The main function of an accountant is to record properly the financial transactions of a business concern in the books of accounts and to ascertain its true result at the year end. Thus transaction is the foundation of accounting - the first and formest element of accounting. In a word, it is the life and blood of Accounting. Hence the accountant must have a fair idea about the term "transaction."

In ordinary language "transaction" means exchange of something. But in Accounting it is used in a special sense. If the financial position of a business concern changes on the happening of an event which is measurable in terms of money, that event is regarded as a "transaction" in Accounting.

Or

A business event which can be measured in terms of money and which must be recorded in the books of accounts is called a "transaction".

What is an Event?

In ordinary language "Event" means anything that happens. Human life is full of events. So many events take place in the family and social life of a person. The events may be classified into two types:

1. Monetary Events:

Events which are related with money, i.e. which change the financial position of a person are known as "monetary events". For example, daily shopping, marriage ceremony, birthday anniversary, marriage anniversary etc.

2. Non-Monetary Events:

Events which are not related with money i.e. which do not change the financial position of a person are known as "non-monetary events". For example, winning a game, delivering a lecture in a meeting etc.

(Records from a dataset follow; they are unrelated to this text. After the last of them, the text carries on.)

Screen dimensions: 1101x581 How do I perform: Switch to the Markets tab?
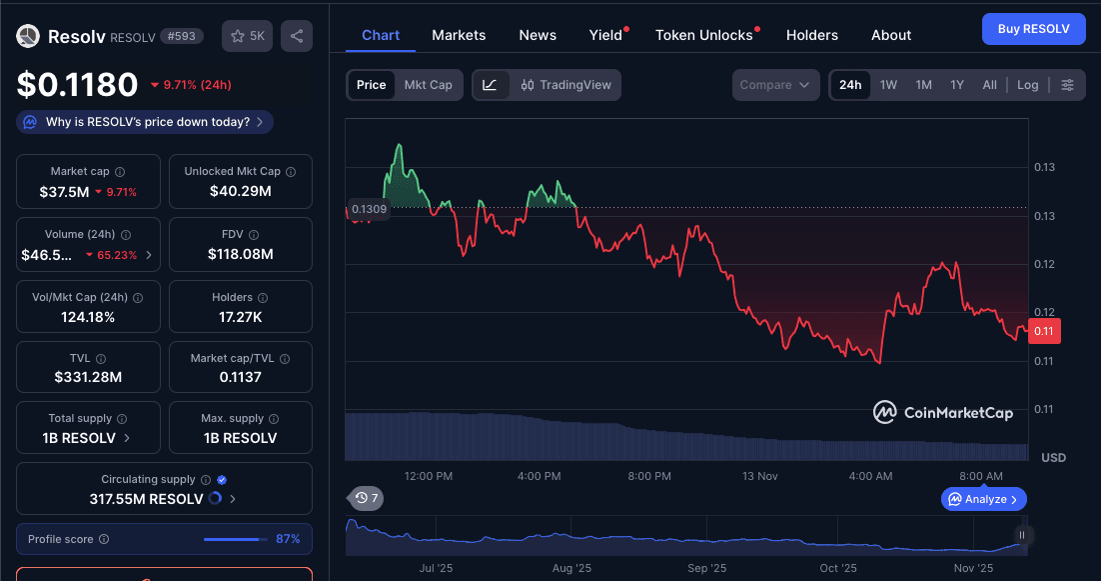459,35
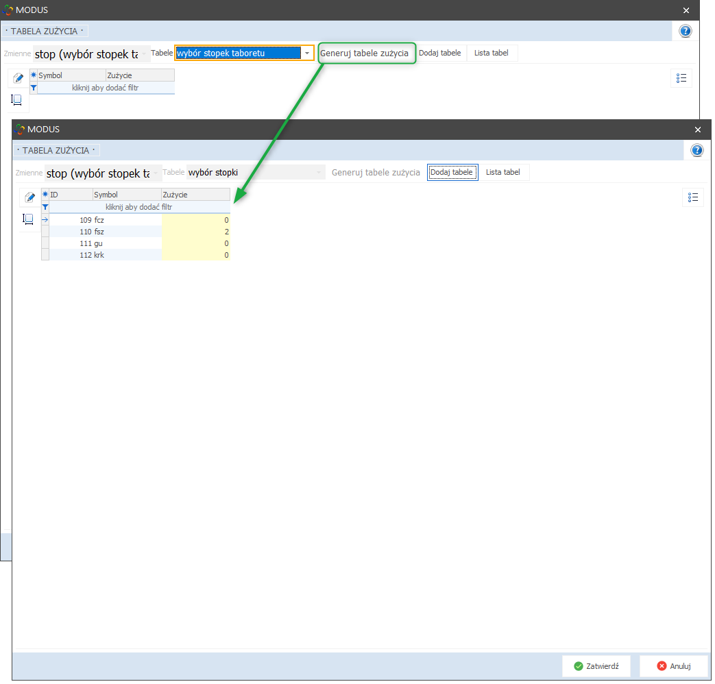The width and height of the screenshot is (715, 684).
Task: Expand the 'wybór stopek taboretu' dropdown arrow
Action: point(307,53)
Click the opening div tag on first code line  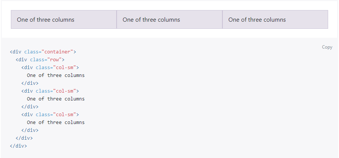click(16, 52)
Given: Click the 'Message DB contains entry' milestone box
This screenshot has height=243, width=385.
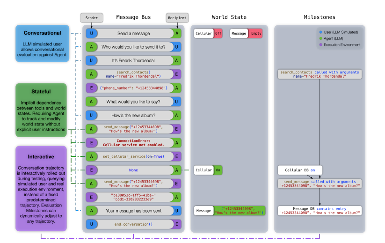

In business accounting only those events which change the financial position of the business and which call for accounting are recognized as "Events". In other words, all monetary events are regarded as "business transactions."

Remember, it is not that anything which results in exchange of something will be regarded as transaction. On the other hand, something may be regarded as a transaction even though it involves no exchange.

Example:

For example, R sends a price-list to his customer, A. This involves exchange of price list-between R and A, yet it is not regarded as a transaction, because it is not measurable in term of money and it does not change the financial position of both the persons.

Again, suppose, goods worth $1000 are destroyed by fire. This does not involve any exchange, yet it is regarded as a transaction, because it is measurable in terms of money and it changes the financial position of the business.

It must be noted that an event, although measurable in terms of money, may not be regarded as a transaction. For example, we receive an order for supply of goods worth $1000. Although it is measurable in terms of money, it is not regarded as a transaction, since it has not changed the financial position. It will, however, be regard as a transaction when the goods are supplied according to the order.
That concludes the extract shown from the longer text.